I see. Do you think it's possible to make the type checker faster and more predictable even with implicit casting? I guess class upcasting isn't such a big problem since classes are, in my experience, the least used nominal type (especially now with non-copyable structs). As for existential/@Sendable casting, doesn't that usually occur in the following form (a binding or a function call)?

let boxed: any MyProtocol = myValue
myFunc(nonSendable: sendableFunction)

If so, isn't this relatively easy to type-check? I just can't come up with examples that would significantly complicate type-checking, but you might have something in mind given your expertise.

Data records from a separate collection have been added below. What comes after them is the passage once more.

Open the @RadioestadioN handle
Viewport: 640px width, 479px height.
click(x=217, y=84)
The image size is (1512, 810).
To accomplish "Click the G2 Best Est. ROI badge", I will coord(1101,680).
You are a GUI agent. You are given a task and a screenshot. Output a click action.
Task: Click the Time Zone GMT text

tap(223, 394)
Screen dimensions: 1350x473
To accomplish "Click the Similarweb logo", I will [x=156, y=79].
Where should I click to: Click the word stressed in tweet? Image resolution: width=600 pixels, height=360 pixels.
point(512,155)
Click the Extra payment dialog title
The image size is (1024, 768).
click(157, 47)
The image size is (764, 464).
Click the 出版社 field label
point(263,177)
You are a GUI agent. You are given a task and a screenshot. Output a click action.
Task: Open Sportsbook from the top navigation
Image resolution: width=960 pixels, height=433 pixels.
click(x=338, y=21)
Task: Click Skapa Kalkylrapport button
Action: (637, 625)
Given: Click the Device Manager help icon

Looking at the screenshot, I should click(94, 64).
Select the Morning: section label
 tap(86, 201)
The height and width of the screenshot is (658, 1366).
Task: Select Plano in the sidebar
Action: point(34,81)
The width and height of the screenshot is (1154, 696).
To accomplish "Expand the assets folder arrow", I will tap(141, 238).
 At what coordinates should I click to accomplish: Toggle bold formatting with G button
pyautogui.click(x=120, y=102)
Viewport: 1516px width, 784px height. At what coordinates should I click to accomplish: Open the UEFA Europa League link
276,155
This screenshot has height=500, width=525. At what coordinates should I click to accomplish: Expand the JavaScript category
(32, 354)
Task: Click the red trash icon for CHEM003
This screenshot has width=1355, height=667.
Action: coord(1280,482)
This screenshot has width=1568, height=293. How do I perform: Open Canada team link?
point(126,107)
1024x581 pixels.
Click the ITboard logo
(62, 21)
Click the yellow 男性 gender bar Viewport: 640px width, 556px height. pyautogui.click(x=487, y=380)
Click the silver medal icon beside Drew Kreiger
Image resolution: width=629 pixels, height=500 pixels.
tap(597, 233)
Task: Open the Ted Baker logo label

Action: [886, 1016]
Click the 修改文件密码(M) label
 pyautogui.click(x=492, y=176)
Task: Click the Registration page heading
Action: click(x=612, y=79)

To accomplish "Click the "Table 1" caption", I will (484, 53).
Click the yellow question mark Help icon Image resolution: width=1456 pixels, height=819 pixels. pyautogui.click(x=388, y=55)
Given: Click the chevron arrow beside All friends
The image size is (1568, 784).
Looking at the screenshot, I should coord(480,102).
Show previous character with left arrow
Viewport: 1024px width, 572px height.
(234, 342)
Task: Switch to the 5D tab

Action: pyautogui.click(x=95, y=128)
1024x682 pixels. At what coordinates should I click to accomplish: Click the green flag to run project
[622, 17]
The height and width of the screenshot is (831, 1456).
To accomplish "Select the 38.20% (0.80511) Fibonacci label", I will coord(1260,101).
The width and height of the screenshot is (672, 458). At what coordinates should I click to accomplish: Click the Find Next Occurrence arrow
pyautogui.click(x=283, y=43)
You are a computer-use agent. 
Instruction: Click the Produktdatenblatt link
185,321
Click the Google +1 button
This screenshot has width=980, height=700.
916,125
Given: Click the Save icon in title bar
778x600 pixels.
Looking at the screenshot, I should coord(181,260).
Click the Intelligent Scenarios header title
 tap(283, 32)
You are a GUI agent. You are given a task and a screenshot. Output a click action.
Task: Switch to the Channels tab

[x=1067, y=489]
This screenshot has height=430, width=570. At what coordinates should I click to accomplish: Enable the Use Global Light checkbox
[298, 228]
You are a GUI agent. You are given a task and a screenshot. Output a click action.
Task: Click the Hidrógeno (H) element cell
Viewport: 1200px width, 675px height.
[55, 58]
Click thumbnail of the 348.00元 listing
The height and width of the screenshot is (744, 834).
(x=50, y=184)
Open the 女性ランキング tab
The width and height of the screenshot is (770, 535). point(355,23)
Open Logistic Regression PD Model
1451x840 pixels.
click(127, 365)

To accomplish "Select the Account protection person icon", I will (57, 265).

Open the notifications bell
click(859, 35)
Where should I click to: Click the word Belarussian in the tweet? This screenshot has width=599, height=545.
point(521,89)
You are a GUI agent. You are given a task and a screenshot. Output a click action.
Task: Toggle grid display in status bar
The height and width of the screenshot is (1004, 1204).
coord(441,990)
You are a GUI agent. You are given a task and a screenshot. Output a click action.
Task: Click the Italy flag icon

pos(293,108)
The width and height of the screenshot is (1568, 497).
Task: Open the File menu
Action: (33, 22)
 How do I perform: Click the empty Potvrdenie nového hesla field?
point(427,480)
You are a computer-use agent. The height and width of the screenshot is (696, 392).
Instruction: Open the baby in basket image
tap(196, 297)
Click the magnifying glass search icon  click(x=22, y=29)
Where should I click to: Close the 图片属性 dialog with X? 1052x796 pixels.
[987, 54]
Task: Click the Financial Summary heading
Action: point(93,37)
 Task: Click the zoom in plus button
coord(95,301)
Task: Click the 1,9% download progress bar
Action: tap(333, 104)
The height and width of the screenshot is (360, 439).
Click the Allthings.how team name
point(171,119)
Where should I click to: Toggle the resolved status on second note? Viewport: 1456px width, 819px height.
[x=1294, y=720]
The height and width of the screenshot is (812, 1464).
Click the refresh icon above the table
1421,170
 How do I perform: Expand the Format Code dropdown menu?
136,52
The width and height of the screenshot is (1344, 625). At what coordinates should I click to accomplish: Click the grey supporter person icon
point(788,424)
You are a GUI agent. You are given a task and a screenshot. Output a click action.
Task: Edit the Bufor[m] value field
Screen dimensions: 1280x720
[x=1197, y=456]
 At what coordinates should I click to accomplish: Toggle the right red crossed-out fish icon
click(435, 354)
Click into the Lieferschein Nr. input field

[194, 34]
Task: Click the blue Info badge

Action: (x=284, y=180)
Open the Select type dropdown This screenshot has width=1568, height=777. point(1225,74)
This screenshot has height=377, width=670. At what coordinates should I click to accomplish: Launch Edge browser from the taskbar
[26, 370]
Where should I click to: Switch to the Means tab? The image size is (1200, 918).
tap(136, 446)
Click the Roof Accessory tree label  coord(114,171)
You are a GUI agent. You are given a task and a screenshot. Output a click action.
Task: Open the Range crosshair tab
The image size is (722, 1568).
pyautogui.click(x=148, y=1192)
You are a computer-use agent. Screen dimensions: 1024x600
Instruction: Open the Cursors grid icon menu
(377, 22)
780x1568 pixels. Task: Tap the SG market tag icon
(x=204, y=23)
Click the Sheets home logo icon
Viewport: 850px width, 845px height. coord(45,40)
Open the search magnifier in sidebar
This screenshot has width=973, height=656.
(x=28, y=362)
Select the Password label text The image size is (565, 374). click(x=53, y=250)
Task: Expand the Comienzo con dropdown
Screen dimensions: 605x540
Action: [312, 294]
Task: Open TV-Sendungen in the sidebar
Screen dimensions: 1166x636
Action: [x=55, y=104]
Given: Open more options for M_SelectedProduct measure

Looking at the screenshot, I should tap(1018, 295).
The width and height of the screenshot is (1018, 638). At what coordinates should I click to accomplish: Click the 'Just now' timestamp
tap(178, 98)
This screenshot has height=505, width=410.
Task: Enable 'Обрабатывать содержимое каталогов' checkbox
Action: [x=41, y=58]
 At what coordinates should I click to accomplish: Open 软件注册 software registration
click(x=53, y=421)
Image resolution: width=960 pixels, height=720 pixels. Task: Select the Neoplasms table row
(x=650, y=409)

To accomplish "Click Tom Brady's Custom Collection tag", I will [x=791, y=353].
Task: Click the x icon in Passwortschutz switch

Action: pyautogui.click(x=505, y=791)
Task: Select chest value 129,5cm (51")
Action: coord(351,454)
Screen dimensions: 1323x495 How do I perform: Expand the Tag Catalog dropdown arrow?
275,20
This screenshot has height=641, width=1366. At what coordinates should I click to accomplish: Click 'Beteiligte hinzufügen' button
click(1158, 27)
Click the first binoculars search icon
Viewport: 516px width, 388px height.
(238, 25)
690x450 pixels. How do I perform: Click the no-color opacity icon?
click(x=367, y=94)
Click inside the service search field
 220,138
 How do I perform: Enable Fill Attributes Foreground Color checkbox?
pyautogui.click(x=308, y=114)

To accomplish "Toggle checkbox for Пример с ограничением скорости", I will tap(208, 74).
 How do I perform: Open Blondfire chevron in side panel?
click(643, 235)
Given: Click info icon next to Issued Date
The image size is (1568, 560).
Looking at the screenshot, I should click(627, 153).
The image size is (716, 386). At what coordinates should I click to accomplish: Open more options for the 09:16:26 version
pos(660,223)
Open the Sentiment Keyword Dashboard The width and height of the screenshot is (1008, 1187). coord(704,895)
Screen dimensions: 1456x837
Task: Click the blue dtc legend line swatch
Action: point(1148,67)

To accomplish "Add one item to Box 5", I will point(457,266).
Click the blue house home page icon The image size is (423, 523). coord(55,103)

Could you elaborate on why that would be the case? Because, for instance, in the example mentioned in the blog, the only string-literal type that should be checked in my opinion is String since no other string-literal type is mentioned in the expression:

// why would we need to check that these literals are StaticStrings??
let url = "http://" + username 
            + ":" + password 
            + "@" + address 
            + "/api/" + channel 
            + "/picture"

So if I understand correctly, instead of checking both operands in binary operators, we'd just check the first one?

Could you cite some of these approaches or explain how the constraint solver could become more sophisticated?

Sorry for bombarding you with questions, but Swift's current approach to type-checking is very painful and I would really appreciate your insight!